■ **The problem**:
Give every line of the listing below as a string in a JSON list, one string per line, and leave out the blank lines.

■ **Records to process**:

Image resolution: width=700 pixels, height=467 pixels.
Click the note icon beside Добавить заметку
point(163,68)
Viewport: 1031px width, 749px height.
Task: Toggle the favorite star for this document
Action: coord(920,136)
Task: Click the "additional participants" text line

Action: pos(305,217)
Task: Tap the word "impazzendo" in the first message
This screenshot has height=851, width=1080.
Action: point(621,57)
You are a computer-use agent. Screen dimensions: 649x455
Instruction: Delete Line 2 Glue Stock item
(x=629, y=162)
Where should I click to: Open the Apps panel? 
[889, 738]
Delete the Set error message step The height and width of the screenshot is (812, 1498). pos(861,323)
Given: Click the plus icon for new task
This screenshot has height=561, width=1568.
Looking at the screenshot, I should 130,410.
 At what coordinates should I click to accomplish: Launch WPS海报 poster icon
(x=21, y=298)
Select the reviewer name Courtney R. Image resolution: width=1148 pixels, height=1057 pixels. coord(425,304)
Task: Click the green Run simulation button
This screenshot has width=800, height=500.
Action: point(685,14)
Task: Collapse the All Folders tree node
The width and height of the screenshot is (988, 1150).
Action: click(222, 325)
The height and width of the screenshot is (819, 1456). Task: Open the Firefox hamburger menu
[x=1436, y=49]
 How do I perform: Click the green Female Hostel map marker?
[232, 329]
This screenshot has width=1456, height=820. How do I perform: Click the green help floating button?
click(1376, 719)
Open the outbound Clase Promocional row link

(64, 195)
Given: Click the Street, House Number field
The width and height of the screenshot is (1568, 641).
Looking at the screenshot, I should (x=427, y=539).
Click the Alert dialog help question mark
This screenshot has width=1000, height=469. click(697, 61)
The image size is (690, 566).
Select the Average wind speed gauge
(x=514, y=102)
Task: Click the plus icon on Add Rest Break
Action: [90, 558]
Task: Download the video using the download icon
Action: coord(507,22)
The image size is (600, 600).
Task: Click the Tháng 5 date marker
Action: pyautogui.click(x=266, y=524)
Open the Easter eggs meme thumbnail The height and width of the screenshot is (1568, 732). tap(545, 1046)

■ **Final result**:
[
  "Image resolution: width=700 pixels, height=467 pixels.",
  "Click the note icon beside Добавить заметку",
  "point(163,68)",
  "Viewport: 1031px width, 749px height.",
  "Task: Toggle the favorite star for this document",
  "Action: coord(920,136)",
  "Task: Click the \"additional participants\" text line",
  "Action: pos(305,217)",
  "Task: Tap the word \"impazzendo\" in the first message",
  "This screenshot has height=851, width=1080.",
  "Action: point(621,57)",
  "You are a computer-use agent. Screen dimensions: 649x455",
  "Instruction: Delete Line 2 Glue Stock item",
  "(x=629, y=162)",
  "Where should I click to: Open the Apps panel? ",
  "[889, 738]",
  "Delete the Set error message step The height and width of the screenshot is (812, 1498). pos(861,323)",
  "Given: Click the plus icon for new task",
  "This screenshot has height=561, width=1568.",
  "Looking at the screenshot, I should 130,410.",
  " At what coordinates should I click to accomplish: Launch WPS海报 poster icon",
  "(x=21, y=298)",
  "Select the reviewer name Courtney R. Image resolution: width=1148 pixels, height=1057 pixels. coord(425,304)",
  "Task: Click the green Run simulation button",
  "This screenshot has width=800, height=500.",
  "Action: point(685,14)",
  "Task: Collapse the All Folders tree node",
  "The width and height of the screenshot is (988, 1150).",
  "Action: click(222, 325)",
  "The height and width of the screenshot is (819, 1456). Task: Open the Firefox hamburger menu",
  "[x=1436, y=49]",
  " How do I perform: Click the green Female Hostel map marker?",
  "[232, 329]",
  "This screenshot has width=1456, height=820. How do I perform: Click the green help floating button?",
  "click(1376, 719)",
  "Open the outbound Clase Promocional row link",
  "(64, 195)",
  "Given: Click the Street, House Number field",
  "The width and height of the screenshot is (1568, 641).",
  "Looking at the screenshot, I should (x=427, y=539).",
  "Click the Alert dialog help question mark",
  "This screenshot has width=1000, height=469. click(697, 61)",
  "The image size is (690, 566).",
  "Select the Average wind speed gauge",
  "(x=514, y=102)",
  "Task: Click the plus icon on Add Rest Break",
  "Action: [90, 558]",
  "Task: Download the video using the download icon",
  "Action: coord(507,22)",
  "The image size is (600, 600).",
  "Task: Click the Tháng 5 date marker",
  "Action: pyautogui.click(x=266, y=524)",
  "Open the Easter eggs meme thumbnail The height and width of the screenshot is (1568, 732). tap(545, 1046)"
]